### [What is required]
Scan the records for the string "element" and copy every line that holds it.

Stored items:
□ □ □ □ □

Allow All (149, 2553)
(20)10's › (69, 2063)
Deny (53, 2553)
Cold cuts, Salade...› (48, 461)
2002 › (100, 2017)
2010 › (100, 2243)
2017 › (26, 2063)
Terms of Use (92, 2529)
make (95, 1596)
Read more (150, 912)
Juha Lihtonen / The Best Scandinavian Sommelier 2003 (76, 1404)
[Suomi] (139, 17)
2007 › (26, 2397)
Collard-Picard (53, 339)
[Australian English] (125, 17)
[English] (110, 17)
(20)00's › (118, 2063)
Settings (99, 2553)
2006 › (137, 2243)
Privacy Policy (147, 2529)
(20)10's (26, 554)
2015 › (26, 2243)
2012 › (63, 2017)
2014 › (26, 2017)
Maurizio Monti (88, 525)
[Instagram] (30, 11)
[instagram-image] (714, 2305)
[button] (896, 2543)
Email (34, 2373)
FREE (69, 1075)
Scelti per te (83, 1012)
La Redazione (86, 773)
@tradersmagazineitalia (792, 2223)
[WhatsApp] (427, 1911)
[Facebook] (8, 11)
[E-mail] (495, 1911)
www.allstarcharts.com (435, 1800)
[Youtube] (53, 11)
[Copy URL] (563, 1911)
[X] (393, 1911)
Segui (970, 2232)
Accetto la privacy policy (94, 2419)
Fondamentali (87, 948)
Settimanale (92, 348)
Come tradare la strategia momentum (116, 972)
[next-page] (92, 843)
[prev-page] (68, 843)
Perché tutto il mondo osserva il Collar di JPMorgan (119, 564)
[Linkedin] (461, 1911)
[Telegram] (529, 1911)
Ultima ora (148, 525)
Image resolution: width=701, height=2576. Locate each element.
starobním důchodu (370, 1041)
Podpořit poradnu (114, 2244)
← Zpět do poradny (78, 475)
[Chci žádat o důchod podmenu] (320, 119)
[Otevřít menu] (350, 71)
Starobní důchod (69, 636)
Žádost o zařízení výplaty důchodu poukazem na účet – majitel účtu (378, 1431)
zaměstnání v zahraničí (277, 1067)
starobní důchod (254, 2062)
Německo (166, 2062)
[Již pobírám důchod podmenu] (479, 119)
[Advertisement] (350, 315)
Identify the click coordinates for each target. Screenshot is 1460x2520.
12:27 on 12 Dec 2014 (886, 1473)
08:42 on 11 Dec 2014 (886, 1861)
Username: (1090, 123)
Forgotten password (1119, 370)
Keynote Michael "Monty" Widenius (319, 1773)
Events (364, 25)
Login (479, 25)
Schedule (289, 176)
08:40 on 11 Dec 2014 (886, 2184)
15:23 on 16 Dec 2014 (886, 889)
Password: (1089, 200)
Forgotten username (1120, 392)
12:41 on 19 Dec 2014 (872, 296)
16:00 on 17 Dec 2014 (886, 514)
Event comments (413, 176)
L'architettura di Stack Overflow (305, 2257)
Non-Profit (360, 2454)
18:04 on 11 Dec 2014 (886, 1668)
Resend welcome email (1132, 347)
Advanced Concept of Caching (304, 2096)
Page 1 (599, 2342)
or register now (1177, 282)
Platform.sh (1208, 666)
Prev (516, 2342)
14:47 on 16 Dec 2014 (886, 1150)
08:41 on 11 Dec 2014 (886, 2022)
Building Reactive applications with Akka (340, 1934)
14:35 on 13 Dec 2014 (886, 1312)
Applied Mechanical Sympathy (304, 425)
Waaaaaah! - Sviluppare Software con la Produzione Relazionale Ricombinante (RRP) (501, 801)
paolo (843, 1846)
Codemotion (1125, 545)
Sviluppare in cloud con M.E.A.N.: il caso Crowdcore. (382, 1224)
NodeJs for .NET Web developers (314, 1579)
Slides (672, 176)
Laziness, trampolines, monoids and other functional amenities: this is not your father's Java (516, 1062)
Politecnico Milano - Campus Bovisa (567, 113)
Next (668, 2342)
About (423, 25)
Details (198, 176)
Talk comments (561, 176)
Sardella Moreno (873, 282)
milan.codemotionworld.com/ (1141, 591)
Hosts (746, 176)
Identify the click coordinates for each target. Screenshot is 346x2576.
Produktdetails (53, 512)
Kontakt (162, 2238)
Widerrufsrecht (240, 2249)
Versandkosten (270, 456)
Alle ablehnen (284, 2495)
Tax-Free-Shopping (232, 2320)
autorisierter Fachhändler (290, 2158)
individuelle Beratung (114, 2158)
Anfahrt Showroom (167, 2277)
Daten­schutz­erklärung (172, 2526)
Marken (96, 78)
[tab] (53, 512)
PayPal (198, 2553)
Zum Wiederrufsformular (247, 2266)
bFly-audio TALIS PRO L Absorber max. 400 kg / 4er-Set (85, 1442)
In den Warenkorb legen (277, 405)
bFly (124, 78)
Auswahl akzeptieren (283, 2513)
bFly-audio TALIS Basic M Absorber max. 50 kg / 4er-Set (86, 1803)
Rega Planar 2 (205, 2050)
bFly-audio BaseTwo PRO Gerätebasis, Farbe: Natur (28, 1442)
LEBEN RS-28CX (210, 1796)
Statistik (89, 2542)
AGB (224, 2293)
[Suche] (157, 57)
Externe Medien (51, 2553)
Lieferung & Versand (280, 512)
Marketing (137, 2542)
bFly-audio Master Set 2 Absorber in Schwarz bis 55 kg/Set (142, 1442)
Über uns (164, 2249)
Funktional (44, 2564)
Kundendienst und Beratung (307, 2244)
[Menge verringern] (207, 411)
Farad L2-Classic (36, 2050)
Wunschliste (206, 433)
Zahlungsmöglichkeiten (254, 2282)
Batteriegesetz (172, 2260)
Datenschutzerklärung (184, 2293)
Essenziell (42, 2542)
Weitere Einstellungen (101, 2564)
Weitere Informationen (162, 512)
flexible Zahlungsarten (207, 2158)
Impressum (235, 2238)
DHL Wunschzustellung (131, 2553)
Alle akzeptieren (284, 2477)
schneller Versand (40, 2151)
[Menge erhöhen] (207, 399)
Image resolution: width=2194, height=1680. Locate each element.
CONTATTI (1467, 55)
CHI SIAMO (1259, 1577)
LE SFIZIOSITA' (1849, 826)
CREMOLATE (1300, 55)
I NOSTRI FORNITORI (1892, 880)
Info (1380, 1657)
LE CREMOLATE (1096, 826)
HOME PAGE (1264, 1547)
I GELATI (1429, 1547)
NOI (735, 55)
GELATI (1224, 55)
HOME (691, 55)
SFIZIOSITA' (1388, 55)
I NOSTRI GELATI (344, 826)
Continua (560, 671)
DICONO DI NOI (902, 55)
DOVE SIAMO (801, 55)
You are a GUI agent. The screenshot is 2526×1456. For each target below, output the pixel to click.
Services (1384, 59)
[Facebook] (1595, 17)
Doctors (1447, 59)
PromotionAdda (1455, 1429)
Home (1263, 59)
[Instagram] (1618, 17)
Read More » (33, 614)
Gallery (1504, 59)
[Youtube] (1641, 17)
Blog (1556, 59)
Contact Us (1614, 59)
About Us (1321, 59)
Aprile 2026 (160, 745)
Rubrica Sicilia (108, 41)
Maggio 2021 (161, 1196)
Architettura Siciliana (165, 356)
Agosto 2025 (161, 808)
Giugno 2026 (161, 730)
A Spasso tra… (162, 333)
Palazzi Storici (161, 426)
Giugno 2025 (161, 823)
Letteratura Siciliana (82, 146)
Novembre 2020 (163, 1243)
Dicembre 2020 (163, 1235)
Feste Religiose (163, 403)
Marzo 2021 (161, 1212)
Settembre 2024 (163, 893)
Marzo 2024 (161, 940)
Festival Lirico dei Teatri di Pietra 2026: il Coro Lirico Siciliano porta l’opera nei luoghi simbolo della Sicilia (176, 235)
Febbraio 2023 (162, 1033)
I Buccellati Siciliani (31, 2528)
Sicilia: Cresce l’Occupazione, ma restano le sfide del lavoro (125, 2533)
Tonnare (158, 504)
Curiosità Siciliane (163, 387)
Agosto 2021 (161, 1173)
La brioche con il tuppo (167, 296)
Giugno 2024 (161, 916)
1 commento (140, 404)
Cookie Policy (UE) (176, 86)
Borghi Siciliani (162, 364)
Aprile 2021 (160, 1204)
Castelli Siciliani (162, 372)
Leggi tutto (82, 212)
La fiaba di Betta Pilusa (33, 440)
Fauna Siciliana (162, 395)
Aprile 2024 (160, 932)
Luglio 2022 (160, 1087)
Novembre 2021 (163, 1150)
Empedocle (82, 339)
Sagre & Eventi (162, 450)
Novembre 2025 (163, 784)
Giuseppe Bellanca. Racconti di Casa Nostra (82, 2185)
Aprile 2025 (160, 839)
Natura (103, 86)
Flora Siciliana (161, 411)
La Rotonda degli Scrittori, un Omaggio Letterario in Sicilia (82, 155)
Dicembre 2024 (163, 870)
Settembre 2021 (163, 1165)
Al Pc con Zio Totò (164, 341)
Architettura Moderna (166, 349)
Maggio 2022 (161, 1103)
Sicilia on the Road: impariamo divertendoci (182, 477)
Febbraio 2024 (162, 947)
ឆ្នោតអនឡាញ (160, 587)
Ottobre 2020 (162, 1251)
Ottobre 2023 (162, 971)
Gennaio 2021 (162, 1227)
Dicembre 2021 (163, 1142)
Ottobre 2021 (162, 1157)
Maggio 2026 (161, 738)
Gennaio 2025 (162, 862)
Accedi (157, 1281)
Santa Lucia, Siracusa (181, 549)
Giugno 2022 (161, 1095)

□ □ □ □ □

### [Exercise answer]
Image resolution: width=701, height=2576. Locate each element.
Image resolution: width=2194, height=1680. Locate each element.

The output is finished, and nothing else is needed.